BerriAI / litellm

Python SDK, Proxy Server to call 100+ LLM APIs using the OpenAI format - [Bedrock, Azure, OpenAI, VertexAI, Cohere, Anthropic, Sagemaker, HuggingFace, Replicate, Groq]
https://docs.litellm.ai/docs/
Other
12.32k stars 1.43k forks source link

[Feature]: Auto-convert message content for non-vision models #1893

Closed jakobdylanc closed 7 months ago

jakobdylanc commented 7 months ago

The Feature

Vision models support message content as a list:

{
  "role": "user",
  "content": [
    {
      "type": "text",
      "text": "Hello!"
    }
  ]
}

vs. the traditional string format:

{
  "role": "user",
  "content": "Hello!"
}

When I pass the list format to a non-vision model, LiteLLM should automatically convert it to the string format for me.

Presently, attempting this with LiteLLM and e.g. "mistral/mistral-medium" results in a format error from Mistral API.

Here's a more complex example showing how I think it should work:

If I pass the following message format to a non-vision model:

{
  "role": "user",
  "content": [
    {
      "type": "text",
      "text": "Hello!"
    },
    {
      "type": "text",
      "text": "What’s in this image?"
    },
    {
      "type": "image_url",
      "image_url": {
        "url": "https://upload.wikimedia.org/wikipedia/commons/thumb/d/dd/Gfp-wisconsin-madison-the-nature-boardwalk.jpg/2560px-Gfp-wisconsin-madison-the-nature-boardwalk.jpg"

- **Records shown**
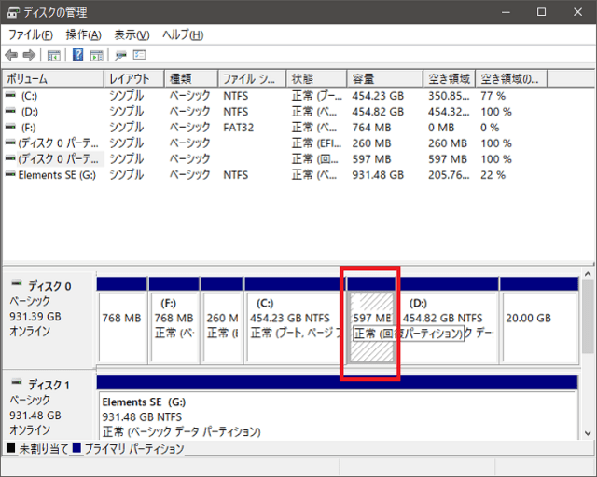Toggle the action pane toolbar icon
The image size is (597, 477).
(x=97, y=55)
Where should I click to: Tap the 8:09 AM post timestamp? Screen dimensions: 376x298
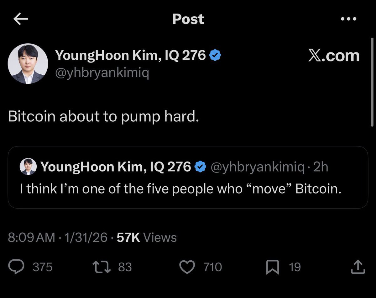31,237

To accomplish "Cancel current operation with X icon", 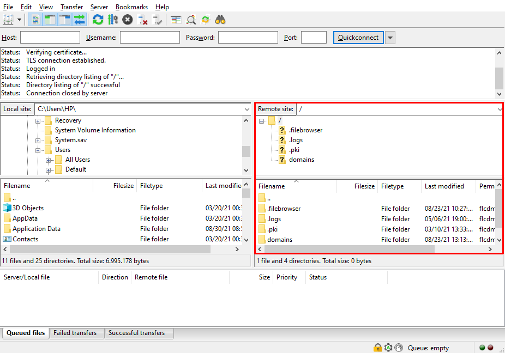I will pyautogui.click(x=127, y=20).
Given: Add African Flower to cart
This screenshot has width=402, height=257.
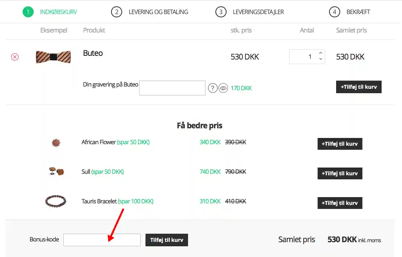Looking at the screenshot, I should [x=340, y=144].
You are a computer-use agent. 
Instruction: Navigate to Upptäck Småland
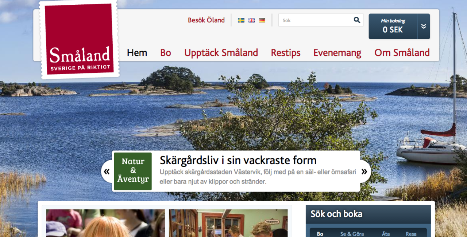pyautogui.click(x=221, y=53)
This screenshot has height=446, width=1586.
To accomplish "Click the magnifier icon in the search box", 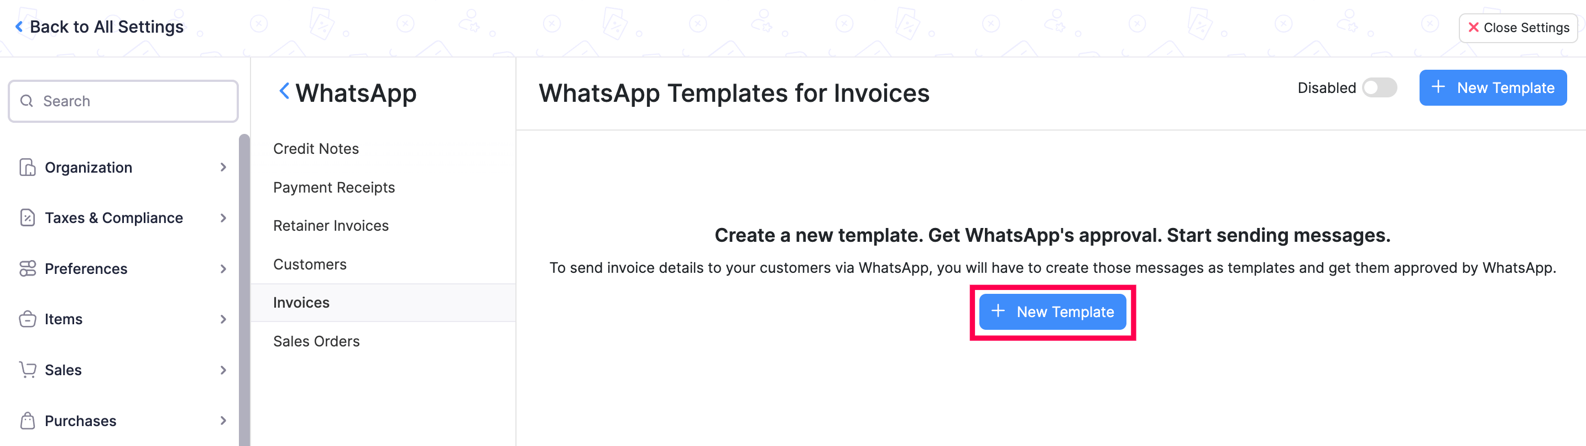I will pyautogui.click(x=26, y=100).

- **Questions**
(1) Reproduce the part of the LiteLLM feature request above starting at "vs. the traditional" and ending at "from Mistral API.".
(2) Continue the LiteLLM feature request on message content conversion from the point where it stops.

- **Answers per task**
(1)
vs. the traditional string format:

{
  "role": "user",
  "content": "Hello!"
}

When I pass the list format to a non-vision model, LiteLLM should automatically convert it to the string format for me.

Presently, attempting this with LiteLLM and e.g. "mistral/mistral-medium" results in a format error from Mistral API.

(2)
      }
    }
  ]
}

LiteLLM should automatically convert it to:

{
  "role": "user",
  "content": "Hello!\nWhat’s in this image?"
}

(Joined all text entries with \n and removed all image entries)

Maybe this deserves a warning printout too? To let the user know that they attempted to pass images to a non-vision model and they were removed automatically.

Motivation, pitch

Supporting "message content as a list" universally is advantageous because it lets developers stick with 1 format in their code that reliably works with both vision and non-vision models.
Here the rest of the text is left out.